The process of learning ‘meaning and examples’ is made highly effective through varied resources. Reading literature, online articles, and language learning platforms offer numerous examples enriching the meanings. By frequently encountering a word in various contexts, the understanding of the ‘meaning and examples’ deepens, imprinting the word into long-term memory.
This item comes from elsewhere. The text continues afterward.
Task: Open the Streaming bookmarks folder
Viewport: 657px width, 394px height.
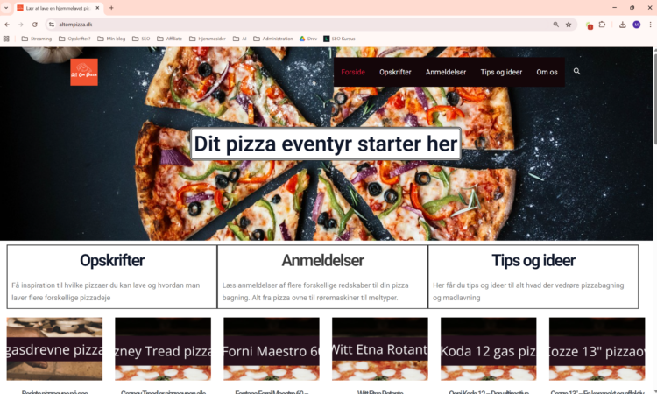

When learning ‘meaning and examples’, creating personal sentences is recommended. Develop your own examples using the given word. This personal connection between learned vocabulary and your everyday life context strengthens both familiarity and recall.

Moreover, taking notes while studying ‘meaning and examples’ goes a long way in mastering vocabulary. Jotting down the definition and a couple of examples for reference leads to better recall during revisions.

Finally, teach to learn. A tried-and-true method to solidify ‘meaning and examples’ is by explaining the word to someone else. This exercise forces you to articulate the word’s usage and understanding clearly, embedding it further in your memory.

In conclusion, the journey to learn ‘vocabulary meaning and examples’ is a rewarding process that involves a multifaceted approach. As you dive into the rich experience of understanding words through ‘meaning and examples’, you uncover the nuance and depth of language, enabling you to master it in its true sense.